CHARACTERISTICS SUMMARIZED. In the light of the preceding explanations Gothic architecture may be defined as that system of structural design and decoration which grew up out of the effort to combine, in one harmonious and organic conception, the basilican plan with a complete and systematic construction of groined vaulting. Its development was controlled throughout by considerations of stability and structural propriety, but in the application of these considerations the artistic spirit was allowed full scope for its exercise. Refinement, good taste, and great fertility of imagination characterize the details and ornaments of Gothic structures. While the Greeks in harmonizing the requirements of utility and beauty in architecture approached the problem from the æsthetic side, the Gothic architects did the same from the structural side. Their admirably reasoned structures express as perfectly the idea of vastness, mystery, and complexity as do the Greek temples that of simplicity and monumental repose.
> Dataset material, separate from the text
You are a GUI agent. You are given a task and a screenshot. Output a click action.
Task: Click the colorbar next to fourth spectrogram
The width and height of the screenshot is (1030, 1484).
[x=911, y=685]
The excellence of Gothic architecture lay not so much in its individual details as in its perfect adaptation to the purposes for which it was developed—its triumphs were achieved in the building of cathedrals and large churches. In the domain of civil and domestic architecture it produced nothing comparable with its ecclesiastical edifices, because it was the requirements of the cathedral and not of the palace, town-hall, or dwelling, that gave it its form and character.
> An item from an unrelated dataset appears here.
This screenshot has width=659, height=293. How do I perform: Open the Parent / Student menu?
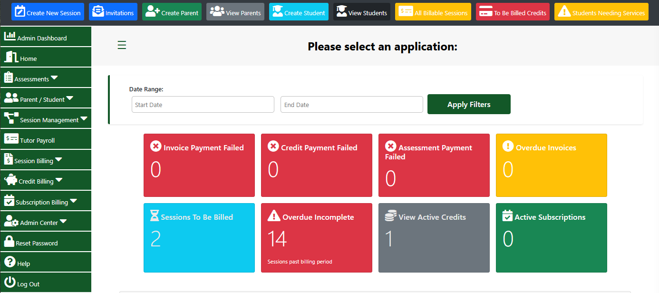(70, 98)
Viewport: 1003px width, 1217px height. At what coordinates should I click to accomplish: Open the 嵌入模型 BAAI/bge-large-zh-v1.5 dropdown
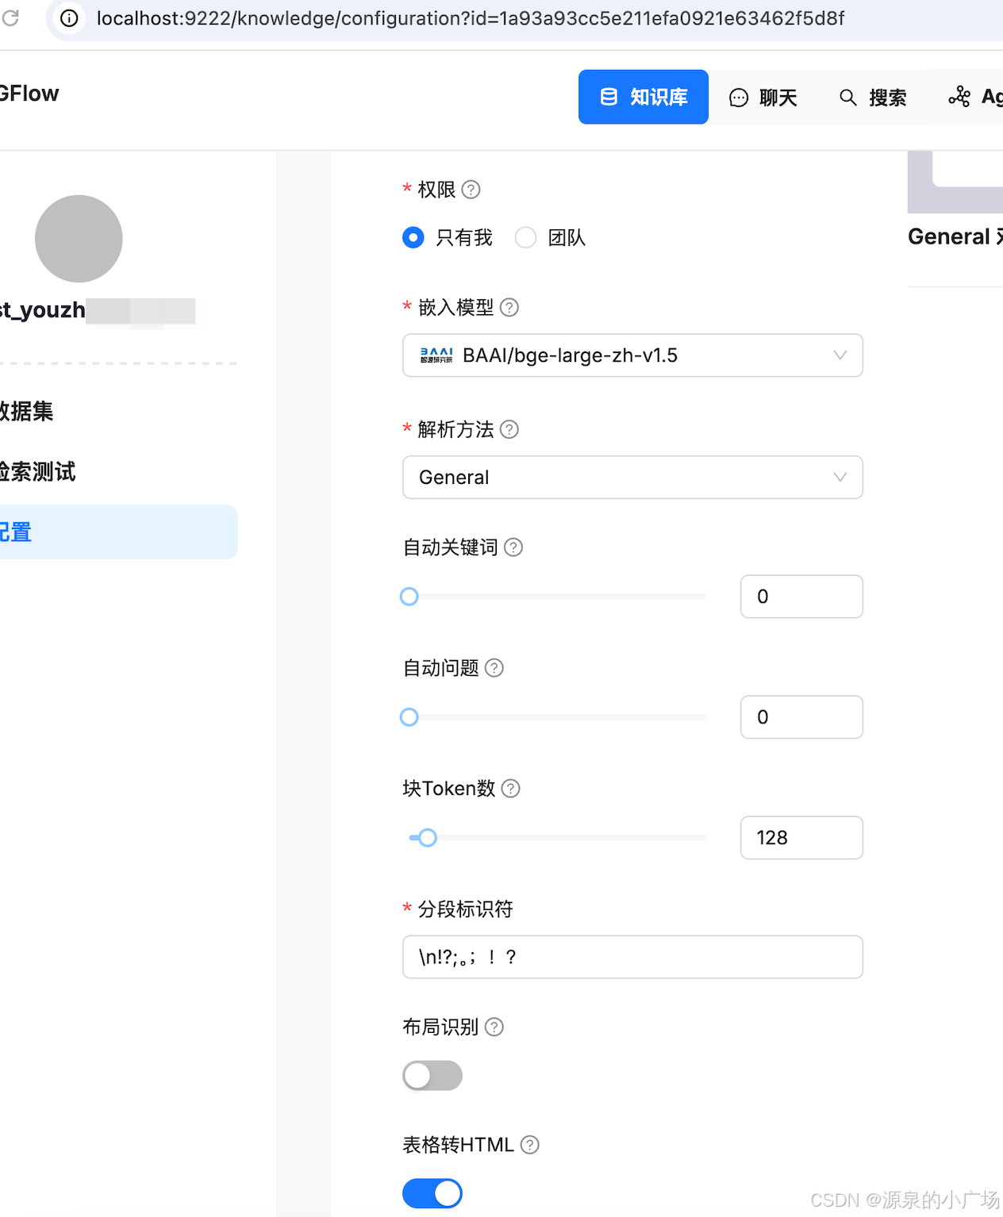pos(632,355)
PERIODS. The history of Gothic architecture is commonly divided into three periods, which are most readily distinguished by the character of the window-tracery. These periods were not by any means synchronous in the different countries; but the order of sequence was everywhere the same. They are here given, with a summary of the characteristics of each.
Early Pointed Period. [Early French; Early English or Lancet Period in England; Early German, etc.] Simple groined vaults; general simplicity and vigor of design and detail; conventionalized foliage of small plants; plate tracery, and narrow windows coupled under pointed arch with circular foiled openings in the window-head. (In France, 1160 to 1275.)
Middle Pointed Period. [Rayonnant in France; Decorated or Geometric in England.] Vaults more perfect; in England multiple ribs and liernes; greater slenderness and loftiness of proportions; decoration much richer, less vigorous; more naturalistic carving of mature foliage; walls nearly suppressed, windows of great size, bar tracery with slender moulded or columnar mullions and geometric combinations (circles and cusps) in window-heads, circular (rose) windows. (In France, 1275 to 1375.)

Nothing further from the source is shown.